_WHAT YOU WILL DO_. Every line in the data below that includes "computer" belongs in the answer, copied as it stands.

━━━ RECORDS FOR THIS EXERCISE ━━━

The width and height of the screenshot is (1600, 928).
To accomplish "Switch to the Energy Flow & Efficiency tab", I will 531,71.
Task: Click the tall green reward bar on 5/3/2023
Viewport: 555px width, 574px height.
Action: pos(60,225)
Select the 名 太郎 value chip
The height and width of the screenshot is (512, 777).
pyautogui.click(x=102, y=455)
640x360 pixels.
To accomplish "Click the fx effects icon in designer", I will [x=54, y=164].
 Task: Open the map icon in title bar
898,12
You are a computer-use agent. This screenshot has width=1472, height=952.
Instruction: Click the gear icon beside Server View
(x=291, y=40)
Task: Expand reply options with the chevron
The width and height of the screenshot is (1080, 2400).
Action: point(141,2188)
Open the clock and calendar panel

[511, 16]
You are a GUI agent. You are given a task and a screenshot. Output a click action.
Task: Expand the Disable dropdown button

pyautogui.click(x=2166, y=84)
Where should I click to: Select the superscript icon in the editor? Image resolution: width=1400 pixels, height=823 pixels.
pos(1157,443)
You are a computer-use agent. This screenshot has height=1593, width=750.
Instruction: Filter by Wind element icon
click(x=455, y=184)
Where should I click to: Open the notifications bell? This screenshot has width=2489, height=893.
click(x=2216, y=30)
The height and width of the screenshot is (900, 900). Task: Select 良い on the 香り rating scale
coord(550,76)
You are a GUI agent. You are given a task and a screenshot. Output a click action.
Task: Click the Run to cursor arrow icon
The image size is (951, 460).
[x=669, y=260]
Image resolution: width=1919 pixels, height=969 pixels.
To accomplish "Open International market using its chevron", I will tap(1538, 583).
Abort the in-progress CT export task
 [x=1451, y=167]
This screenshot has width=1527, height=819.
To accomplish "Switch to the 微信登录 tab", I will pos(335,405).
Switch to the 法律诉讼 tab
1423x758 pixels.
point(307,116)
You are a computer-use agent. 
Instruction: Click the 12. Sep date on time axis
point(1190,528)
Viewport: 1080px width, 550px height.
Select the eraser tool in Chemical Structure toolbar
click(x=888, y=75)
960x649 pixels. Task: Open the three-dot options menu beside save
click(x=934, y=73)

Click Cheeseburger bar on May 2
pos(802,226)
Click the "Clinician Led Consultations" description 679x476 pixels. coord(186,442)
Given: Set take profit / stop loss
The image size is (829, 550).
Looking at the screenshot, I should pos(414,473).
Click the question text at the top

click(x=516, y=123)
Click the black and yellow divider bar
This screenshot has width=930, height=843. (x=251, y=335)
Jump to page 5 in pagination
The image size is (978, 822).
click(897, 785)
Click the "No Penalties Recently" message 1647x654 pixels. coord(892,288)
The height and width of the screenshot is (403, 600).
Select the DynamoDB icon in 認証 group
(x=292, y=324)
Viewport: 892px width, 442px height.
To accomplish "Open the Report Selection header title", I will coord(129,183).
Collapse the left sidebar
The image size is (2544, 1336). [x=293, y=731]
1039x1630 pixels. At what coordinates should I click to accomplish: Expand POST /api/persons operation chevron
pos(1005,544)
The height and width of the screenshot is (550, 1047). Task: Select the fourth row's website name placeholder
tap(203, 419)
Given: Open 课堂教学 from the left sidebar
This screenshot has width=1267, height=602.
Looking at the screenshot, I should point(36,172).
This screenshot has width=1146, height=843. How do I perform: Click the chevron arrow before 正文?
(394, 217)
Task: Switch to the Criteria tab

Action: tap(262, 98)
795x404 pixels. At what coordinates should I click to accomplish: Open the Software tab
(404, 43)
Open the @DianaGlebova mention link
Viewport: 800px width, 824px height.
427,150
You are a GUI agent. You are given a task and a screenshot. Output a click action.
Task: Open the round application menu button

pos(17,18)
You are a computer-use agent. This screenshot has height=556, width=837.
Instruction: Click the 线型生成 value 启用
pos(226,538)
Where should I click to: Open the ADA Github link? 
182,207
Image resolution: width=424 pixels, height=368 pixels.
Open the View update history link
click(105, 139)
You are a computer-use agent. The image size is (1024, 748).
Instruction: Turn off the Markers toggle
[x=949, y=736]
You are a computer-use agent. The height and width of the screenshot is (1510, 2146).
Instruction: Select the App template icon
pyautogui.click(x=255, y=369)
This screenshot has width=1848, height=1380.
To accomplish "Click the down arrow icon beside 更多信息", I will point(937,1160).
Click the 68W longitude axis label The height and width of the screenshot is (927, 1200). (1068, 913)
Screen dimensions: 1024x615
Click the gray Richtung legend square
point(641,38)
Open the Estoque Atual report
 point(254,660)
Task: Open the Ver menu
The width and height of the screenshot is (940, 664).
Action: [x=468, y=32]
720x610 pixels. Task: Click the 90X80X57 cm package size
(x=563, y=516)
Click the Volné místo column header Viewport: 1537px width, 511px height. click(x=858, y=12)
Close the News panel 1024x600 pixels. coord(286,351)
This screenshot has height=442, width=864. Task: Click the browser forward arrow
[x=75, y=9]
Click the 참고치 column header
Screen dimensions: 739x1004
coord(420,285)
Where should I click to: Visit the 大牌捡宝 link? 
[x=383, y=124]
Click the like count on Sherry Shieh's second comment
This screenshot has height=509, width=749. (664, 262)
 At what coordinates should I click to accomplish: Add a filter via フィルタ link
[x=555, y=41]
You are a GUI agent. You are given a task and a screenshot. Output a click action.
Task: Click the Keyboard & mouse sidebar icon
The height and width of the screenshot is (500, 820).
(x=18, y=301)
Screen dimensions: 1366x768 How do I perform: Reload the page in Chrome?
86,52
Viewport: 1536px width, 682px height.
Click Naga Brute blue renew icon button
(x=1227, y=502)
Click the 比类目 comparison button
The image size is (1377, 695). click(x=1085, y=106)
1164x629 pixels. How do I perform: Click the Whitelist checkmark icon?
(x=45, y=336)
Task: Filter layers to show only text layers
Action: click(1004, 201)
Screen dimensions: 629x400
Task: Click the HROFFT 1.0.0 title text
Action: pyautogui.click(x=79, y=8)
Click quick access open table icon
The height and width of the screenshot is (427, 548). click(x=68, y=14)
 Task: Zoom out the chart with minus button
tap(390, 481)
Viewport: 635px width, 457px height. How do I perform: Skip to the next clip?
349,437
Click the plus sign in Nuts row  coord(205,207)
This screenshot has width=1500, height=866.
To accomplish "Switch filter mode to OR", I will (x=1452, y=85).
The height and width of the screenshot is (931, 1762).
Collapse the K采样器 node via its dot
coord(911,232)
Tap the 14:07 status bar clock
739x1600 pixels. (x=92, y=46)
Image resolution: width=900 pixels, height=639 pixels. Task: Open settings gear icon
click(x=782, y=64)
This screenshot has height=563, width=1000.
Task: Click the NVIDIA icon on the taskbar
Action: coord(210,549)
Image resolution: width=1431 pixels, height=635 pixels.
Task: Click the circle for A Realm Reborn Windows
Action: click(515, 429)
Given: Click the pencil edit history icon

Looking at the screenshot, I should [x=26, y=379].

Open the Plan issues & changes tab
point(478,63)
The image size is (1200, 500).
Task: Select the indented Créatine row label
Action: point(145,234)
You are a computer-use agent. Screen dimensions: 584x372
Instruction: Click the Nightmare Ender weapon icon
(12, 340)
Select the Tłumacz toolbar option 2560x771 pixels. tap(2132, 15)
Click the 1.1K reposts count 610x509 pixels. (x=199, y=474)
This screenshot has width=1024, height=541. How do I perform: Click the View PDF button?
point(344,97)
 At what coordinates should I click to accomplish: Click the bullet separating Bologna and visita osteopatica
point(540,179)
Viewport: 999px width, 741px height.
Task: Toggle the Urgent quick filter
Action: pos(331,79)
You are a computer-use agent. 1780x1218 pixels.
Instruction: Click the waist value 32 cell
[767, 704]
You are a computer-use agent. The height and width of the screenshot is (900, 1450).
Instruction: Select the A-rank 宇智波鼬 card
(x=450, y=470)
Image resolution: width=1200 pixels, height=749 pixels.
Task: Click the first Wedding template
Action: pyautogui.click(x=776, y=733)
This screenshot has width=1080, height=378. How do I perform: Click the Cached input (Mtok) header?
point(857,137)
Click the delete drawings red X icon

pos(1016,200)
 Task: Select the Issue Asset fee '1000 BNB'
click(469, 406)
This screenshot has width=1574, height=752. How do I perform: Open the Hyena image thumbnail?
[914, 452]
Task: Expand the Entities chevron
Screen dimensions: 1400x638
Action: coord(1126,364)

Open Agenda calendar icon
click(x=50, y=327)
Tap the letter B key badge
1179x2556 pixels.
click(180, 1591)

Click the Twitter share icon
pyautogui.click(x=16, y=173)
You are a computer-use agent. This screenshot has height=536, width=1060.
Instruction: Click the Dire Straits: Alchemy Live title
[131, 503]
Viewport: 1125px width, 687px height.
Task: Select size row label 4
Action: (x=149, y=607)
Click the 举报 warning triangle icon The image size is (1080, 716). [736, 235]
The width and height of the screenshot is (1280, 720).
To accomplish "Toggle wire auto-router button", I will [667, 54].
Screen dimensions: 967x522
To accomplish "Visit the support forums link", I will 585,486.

━━━

_FINISHED TASK_.
You are a computer-use agent. This screenshot has width=1472, height=952.
You are a computer-use agent. This screenshot has height=1593, width=750.
You are a computer-use agent. 
You are a computer-use agent. This screenshot has height=556, width=837.
You are a computer-use agent. The image size is (1024, 748).
You are a computer-use agent. The height and width of the screenshot is (1510, 2146).
You are a computer-use agent. Screen dimensions: 584x372
You are a computer-use agent. 1780x1218 pixels.
You are a computer-use agent. The height and width of the screenshot is (900, 1450).
You are a computer-use agent. This screenshot has height=536, width=1060.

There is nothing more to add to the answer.